A predominant pattern of one fusion signal was seen in only 56 (51%) of 110 patients with evidence of a translocation by the fusion strategy. When one considers only cases in which the predominant pattern was seen in more than 90% of the clonal cells the total was 34 patients (33% of all IgH translocations). This is remarkably different than previous assumptions of balanced translocations in MM (Table 2). In a recent study by Keats et al that used reverse transcriptase—polymerase chain reaction (RT-PCR)—based strategies, they found that up to one third of patients with the t(4;14)(p16.3;q32) have unbalanced IgH translocations.30

Table 2.

Prevalence of unbalanced translocations

Response to treatment

Among patients evaluable for response, those with Δ13 had a lower likelihood of an objective response than those without the abnormality (Table 3). Otherwise there were no major differences noted.

Table 3.

Overall Survival (OS), progression-free survival (PFS), and objective response (OR) to treatment by abnormality

Survival analysis

On the univariate analysis, patients with t(4;14)(p16.3;q32), t(14; 16)(q32;q32), deletions of 17p13.1, and Δ13 had a significantly worse overall survival (Figure 2 and Table 3). Progression-free survival was significantly worse in patients with t(4;14)(p16.3; q32), t(14;16)(q32;q32), and Δ13, and was of marginal significance in patients with deletions of 17p13.1 (Table 3).

Figure 2.

Overall survival of patients stratified by the presence or absence of each one of the specific cytogenetic abnormalities showing statistical significance. The significance values are expressed next to each curve and correspond to the log-rank test. The x-axis values represent time since diagnosis, which is expressed in months. The results for the t(11;14)(q13;q32) are not shown, as they were not statistically significant. The thicker lines represent patients without the specific abnormality.

Multiple regression model

When adjusting for the clinical factors that were statistically significant, as well as for other genetic abnormalities, t(4;14)(p16.3; q32) and t(14;16)(q32;q23) had the highest hazard ratios (1.78 and 1.67, respectively), t(4;14)(p16.3;q32) being statistically significant and t(14;16)(q32;q23) marginally significant. Deletion of 17p13.1 was marginally significant with an intermediate hazard ratio (1.34) with respect to the other 4 genetic abnormalities (Table 4). Δ13 were also statistically significant, with a hazard ratio equal to 1.28. These results were similar to those obtained using the Cox regression model for only the 275 cases with complete data.
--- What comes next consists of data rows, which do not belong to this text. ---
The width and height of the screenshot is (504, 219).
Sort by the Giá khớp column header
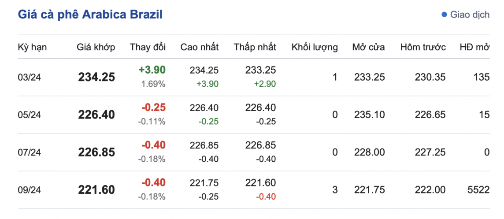(x=96, y=47)
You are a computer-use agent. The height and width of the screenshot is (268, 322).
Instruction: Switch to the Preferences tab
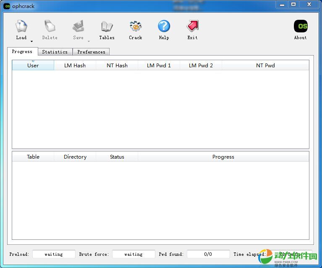click(x=91, y=52)
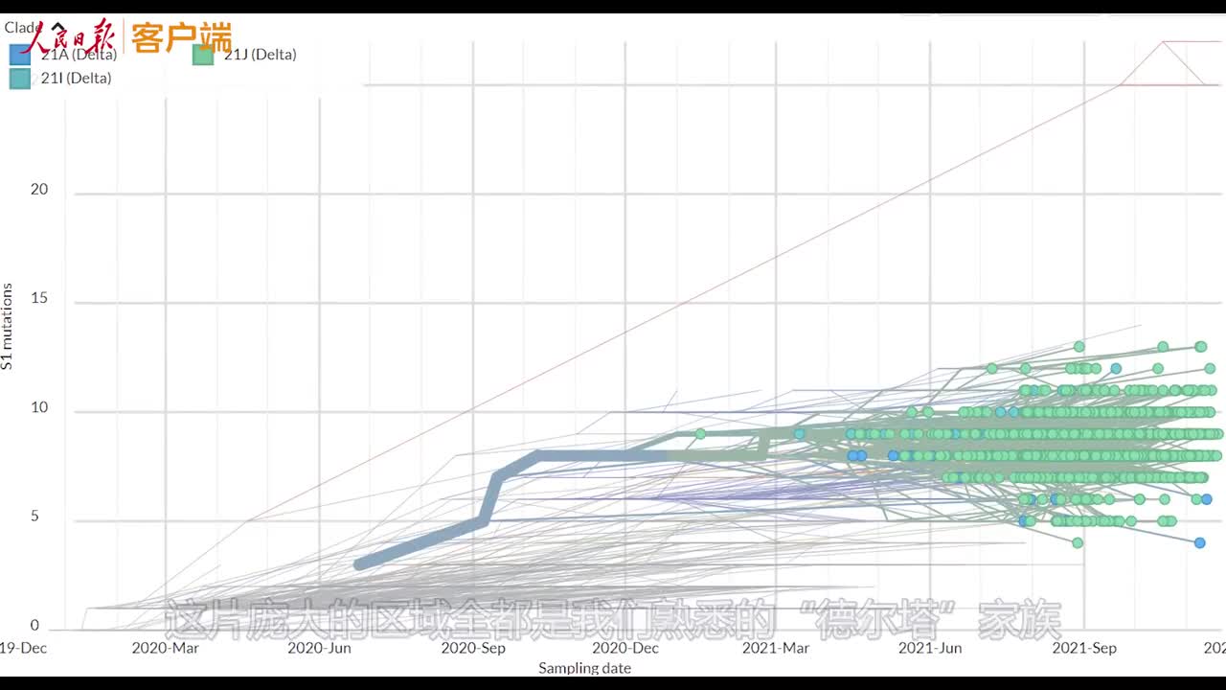Click the 21A (Delta) blue legend swatch
Viewport: 1226px width, 690px height.
(20, 55)
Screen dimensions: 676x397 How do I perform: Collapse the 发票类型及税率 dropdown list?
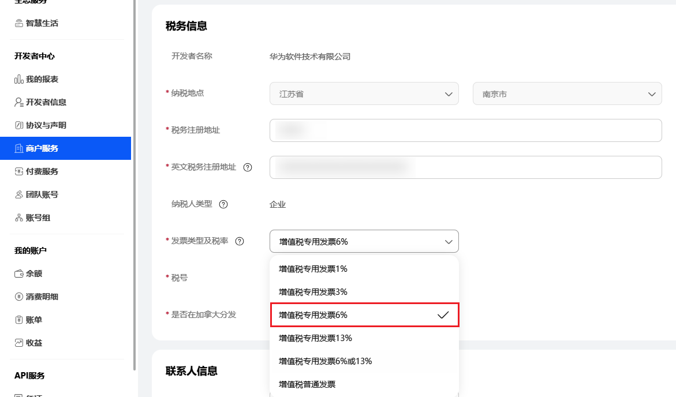coord(449,241)
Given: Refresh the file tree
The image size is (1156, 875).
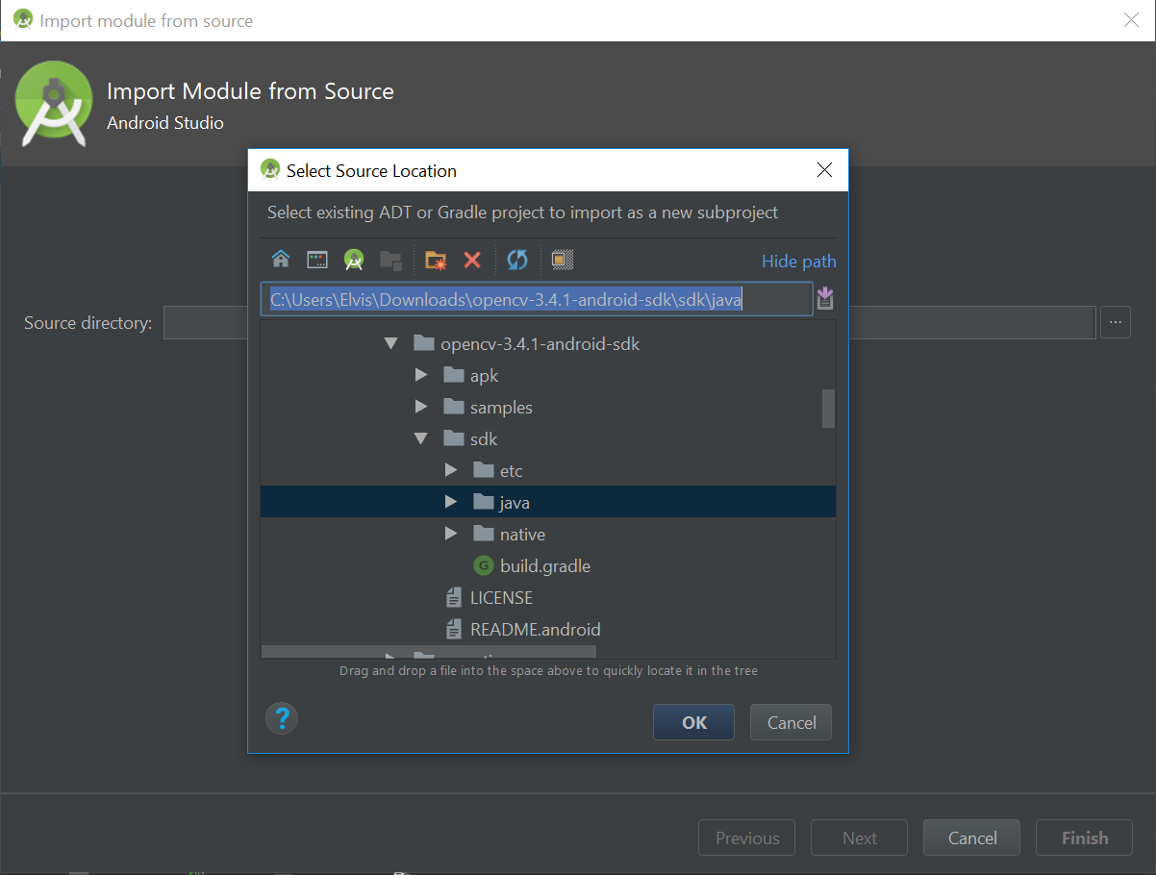Looking at the screenshot, I should pyautogui.click(x=516, y=260).
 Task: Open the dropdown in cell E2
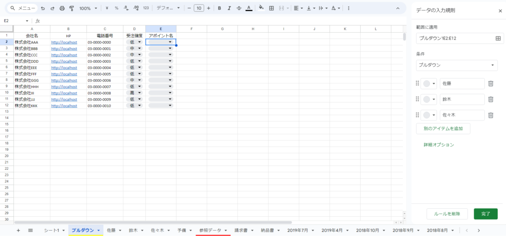[x=170, y=42]
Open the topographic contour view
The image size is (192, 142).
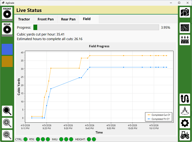tap(185, 28)
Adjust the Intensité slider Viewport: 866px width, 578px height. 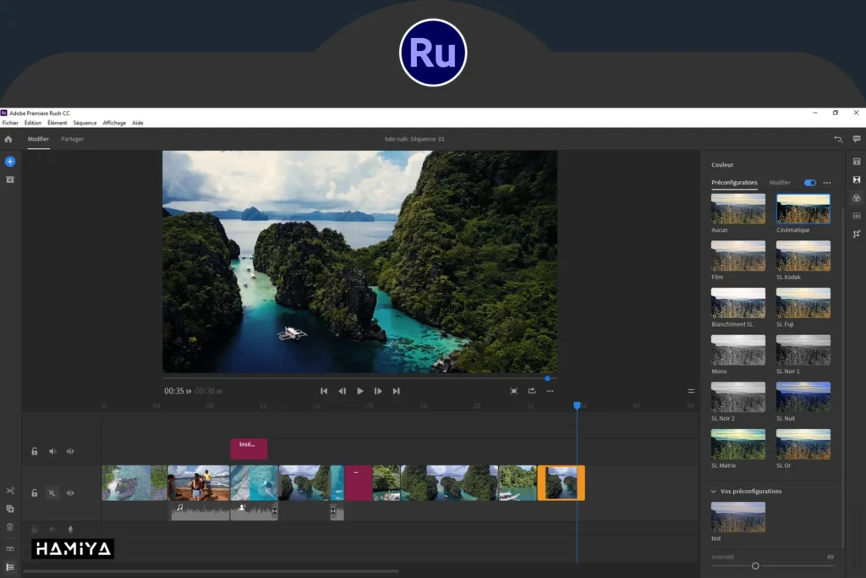pos(755,565)
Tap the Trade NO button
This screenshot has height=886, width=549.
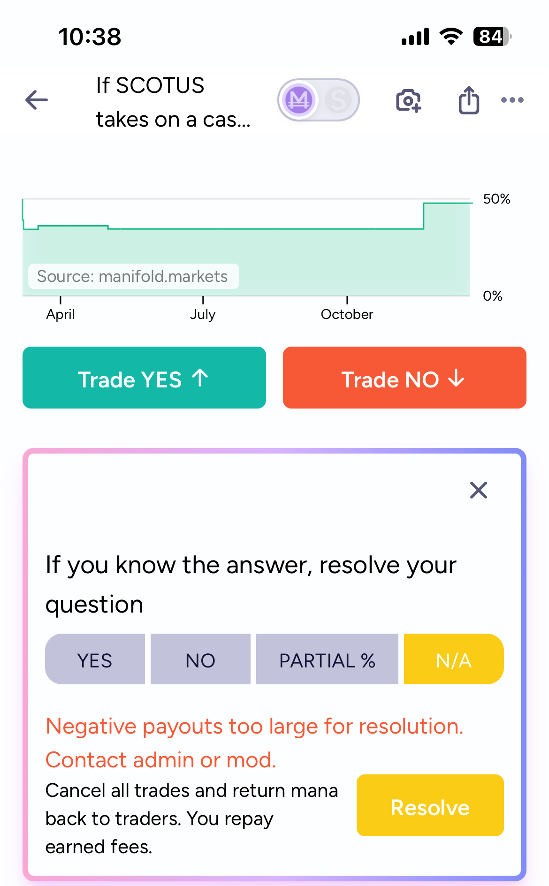pos(404,378)
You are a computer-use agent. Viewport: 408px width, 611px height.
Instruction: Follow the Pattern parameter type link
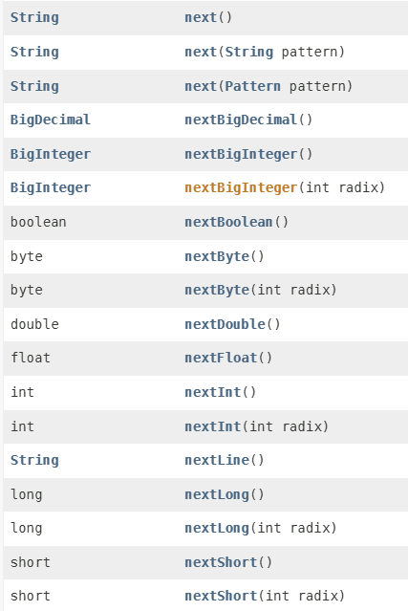coord(252,86)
The hazard ratios (95% CI) of the genetic abnormalities in the Cox regression model, which also included creatinine, PCLI, and bone marrow PC percentage as covariates, were 1.69 (1.15-2.49) for t(4;14)(p16.3;q32), 1.42 (0.75-2.66) for t(14;16)(q32;q23), 1.47 (0.97-2.20) for – 17p13.1, 1.35 (1.04-1.74) for Δ13, and 0.94 (0.66-1.34) for t(11;14)(q13;q32).

Table 4.

Multivariate Bayesian analysis for survival using the Weibull proportional hazards model (n = 351)

Prognostic groups

The 3 hierarchic groups identified 3 distinct prognostic groups (log-rank, P < .001). The groups are as follows: poor prognosis group—patients with t(4;14)(p16.3;q32) and/or t(14;16)(q32;q23) and/or deletion 17p13.1 (n = 66); intermediate prognosis— patients with Δ13, but not t(4;14)(p16.3;q32), t(14;16)(q32;q23), or deletion 17p13.1 (n = 103); and good prognosis—patients with only t(11;14)(q13;q32) or none of the abnormalities tested (n = 106). Their median survival times were 24.7 months, 42.3 months, and 50.5 months, respectively (Figure 3).

Figure 3.

Overall survival of patients stratified by the hierarchic classification model proposed by our study. The survival curves show clear separation of patients into the good, intermediate, and poor prognosis category, a difference that was statistically significant. Groups were formed by the stratification according to the presence or absence of specific genetic abnormalities. The poor prognosis group includes patients with – 17p13.1, t(4;14)(p13;q32), and/or t(14;16)(q32;q23); the intermediate prognosis group includes those patients with Δ13 who did not have the aforementioned abnormalities; and the good prognosis group includes remaining patients, including those with the t(11;14)(q13;q32) and none of the aforementioned abnormalities.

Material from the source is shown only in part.